ID.me did not say how many images were in that database, but the company claims to have 70 million verified users, each of whom would have had to take a selfie to verify their identity with the company.
The company said it had not previously disclosed that function because it was concerned about revealing its methods to potential fraudsters.
“ID.me uses a ‘1 to Many’ check solely for the purpose of preventing identity theft,” the company said. “This step is designed to see if one person is stealing multiple people’s identities.”
It said that process flagged less than 0.1% of all selfies scanned as potentially fraudulent and stressed that the one-to-many process was not used to verify people’s identities. The actual verification of identities is done with one-to-one processes employed by separate vendors Paravision and iProov.
The company said no one outside it had access to the vast majority of selfies in its database. “The only time biometric information is shared with a government agency is when there is apparent fraud and identity theft tied to the account associated with the agency,” the company said.
ID.me’s use of Amazon technology has raised more questions about its facial recognition processes.
Amazon in 2020 announced what has become an indefinite moratorium on the use of its Rekognition technology by law enforcement after experiments showed it sometimes struggled to identify people of color, sparking concerns it could lead to wrongful arrests.
Pressure on Amazon intensified after a January 2019 study by artificial intelligence researchers Inioluwa Deborah Raji and Joy Buolamwini showed the Amazon software made more mistakes when used on people with darker skin, particularly women. Separately, the ACLU tested the software on members of Congress and found it falsely matched 28 of them with mugshots, disproportionately selecting minority lawmakers. Amazon did not immediately comment.
In a letter to the White House this week, Buolamwini, called for the Biden administration to review the IRS’s use of ID.me.
“The absence of effective public consideration prior to the adoption of such technologies has profound and disparate impacts,” she wrote in a letter to the White House’s Office of Science and Technology Policy outlining her concerns with the use of ID.me. “This places all Americans at the mercy of unverified and under-scrutinized algorithms, from a field whose algorithms are already known to have biased properties.”
The White House did not immediately comment.
The researcher, who founded the Algorithmic Justice League, also disputed ID.me’s claims that one-to-one face-matching doesn’t suffer from some of the same bias issues, calling them a “mischaracterization of the literature.” She cited a 2019 NIST report that she said showed higher rates of false positives for Asian and African-American faces relative to Caucasian faces when the researchers tested one-to-one systems.

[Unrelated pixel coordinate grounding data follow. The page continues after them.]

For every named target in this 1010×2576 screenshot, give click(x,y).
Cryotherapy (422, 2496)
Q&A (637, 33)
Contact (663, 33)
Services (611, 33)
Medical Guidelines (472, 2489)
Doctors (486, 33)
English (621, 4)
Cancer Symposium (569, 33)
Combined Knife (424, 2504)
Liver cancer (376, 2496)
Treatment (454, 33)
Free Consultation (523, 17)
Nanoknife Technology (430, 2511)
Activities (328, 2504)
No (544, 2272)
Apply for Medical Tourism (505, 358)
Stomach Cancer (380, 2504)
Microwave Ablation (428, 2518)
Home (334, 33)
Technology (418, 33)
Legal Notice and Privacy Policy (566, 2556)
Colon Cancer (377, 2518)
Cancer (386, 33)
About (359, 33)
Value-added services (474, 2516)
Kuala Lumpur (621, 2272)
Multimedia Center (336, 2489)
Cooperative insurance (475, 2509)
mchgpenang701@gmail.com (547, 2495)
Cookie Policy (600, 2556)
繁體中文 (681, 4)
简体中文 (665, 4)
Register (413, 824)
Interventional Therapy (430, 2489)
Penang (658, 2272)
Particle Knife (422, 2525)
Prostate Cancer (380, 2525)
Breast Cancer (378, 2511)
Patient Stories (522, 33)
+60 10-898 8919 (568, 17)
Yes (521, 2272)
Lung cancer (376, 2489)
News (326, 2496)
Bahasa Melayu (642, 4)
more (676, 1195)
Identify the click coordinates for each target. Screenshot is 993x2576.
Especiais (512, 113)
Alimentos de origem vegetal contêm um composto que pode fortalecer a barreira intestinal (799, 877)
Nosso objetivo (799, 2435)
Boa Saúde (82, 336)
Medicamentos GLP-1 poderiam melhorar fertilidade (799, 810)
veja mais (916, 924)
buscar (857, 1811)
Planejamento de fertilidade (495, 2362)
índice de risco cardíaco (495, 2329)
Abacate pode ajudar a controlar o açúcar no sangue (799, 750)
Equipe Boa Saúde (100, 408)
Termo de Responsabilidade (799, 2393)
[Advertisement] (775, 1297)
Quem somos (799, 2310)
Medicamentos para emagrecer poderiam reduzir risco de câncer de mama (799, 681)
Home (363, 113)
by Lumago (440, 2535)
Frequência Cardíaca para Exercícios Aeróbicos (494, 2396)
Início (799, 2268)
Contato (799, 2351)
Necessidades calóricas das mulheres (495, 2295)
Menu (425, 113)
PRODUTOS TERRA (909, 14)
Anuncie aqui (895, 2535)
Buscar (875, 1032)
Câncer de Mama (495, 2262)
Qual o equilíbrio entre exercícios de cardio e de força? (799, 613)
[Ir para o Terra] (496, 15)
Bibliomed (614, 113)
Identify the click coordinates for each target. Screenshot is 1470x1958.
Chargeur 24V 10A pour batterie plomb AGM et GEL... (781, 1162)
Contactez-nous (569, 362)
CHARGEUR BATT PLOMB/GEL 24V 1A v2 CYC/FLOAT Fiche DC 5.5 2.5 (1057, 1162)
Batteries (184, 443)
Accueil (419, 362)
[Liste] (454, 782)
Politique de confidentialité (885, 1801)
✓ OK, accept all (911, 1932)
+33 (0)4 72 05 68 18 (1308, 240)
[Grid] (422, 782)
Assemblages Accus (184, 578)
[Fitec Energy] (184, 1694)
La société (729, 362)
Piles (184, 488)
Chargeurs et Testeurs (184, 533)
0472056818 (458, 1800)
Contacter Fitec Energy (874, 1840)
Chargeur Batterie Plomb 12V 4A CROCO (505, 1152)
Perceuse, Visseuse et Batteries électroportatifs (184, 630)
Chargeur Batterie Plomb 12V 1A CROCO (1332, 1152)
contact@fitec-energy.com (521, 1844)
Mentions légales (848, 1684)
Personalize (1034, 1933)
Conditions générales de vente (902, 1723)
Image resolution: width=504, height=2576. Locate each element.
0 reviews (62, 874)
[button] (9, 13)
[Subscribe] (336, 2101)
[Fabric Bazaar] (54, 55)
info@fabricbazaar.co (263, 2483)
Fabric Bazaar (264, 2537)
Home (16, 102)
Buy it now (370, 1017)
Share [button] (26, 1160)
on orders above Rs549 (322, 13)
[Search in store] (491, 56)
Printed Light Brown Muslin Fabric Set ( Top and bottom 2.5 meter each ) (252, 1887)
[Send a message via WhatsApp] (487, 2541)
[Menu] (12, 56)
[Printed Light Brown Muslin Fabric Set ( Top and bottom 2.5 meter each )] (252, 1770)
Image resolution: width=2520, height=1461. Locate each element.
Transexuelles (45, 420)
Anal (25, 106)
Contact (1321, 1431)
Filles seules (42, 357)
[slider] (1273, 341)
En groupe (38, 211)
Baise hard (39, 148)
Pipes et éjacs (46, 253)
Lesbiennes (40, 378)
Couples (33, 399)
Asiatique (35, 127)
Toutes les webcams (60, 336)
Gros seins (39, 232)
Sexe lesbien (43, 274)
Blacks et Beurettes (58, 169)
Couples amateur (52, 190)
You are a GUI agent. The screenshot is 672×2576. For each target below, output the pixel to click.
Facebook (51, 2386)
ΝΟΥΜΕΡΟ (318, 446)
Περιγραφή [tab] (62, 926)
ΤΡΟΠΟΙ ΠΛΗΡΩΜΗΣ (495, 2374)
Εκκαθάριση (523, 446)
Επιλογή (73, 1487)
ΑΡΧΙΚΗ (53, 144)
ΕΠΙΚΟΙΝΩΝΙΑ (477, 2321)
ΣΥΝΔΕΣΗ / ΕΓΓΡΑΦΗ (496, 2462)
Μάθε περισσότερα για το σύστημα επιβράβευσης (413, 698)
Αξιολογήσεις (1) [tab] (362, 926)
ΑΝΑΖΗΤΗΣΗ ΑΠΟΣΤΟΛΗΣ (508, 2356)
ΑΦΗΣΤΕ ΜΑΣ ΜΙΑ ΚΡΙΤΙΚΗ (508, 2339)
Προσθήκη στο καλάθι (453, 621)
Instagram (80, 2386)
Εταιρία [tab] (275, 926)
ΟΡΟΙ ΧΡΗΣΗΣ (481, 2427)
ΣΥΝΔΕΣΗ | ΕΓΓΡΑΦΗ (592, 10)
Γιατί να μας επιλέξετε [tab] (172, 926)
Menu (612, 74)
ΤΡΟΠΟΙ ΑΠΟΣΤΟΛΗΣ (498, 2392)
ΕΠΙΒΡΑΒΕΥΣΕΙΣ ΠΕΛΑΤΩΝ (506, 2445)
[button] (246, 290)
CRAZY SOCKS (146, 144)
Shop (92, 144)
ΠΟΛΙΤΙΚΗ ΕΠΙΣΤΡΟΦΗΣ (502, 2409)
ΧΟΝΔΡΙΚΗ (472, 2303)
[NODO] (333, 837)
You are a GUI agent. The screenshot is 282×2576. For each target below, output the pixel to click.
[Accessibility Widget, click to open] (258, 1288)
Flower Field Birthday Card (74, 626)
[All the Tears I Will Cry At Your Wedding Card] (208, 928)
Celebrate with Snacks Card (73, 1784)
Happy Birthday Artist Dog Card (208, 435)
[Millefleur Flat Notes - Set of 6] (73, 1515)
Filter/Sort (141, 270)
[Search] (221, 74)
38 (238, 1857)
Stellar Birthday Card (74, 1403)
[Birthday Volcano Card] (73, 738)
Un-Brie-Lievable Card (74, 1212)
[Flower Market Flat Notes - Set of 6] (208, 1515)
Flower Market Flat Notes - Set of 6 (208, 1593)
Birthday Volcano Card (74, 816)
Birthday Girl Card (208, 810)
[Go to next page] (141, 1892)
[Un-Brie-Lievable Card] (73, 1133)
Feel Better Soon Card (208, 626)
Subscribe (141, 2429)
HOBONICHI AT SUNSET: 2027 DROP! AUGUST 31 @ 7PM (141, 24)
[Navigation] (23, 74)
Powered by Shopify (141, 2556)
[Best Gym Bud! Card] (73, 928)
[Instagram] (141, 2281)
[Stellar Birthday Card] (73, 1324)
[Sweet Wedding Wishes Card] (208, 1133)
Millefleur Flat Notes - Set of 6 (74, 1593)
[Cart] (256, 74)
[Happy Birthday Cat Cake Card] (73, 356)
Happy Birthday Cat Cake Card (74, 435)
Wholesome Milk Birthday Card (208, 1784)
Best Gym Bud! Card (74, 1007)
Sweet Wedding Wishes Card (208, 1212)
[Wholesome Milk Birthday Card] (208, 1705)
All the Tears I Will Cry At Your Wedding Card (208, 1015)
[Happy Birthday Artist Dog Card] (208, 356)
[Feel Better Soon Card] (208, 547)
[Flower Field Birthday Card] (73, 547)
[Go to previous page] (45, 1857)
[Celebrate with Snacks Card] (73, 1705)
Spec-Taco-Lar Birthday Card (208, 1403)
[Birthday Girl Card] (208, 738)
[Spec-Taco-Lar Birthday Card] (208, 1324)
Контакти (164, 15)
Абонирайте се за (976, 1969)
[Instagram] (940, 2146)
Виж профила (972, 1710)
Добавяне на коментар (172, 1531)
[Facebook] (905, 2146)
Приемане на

Members of Congress have raised questions about requiring any facial recognition software to set up an IRS account online. “No one should be forced to submit to facial recognition as a condition of accessing essential government services,” said Senator Ron Wyden, chairman of the Senate Finance Committee, in a statement to Bloomberg News. “I’m continuing to seek more information about ID.me and other identity verification systems being used by federal agencies.”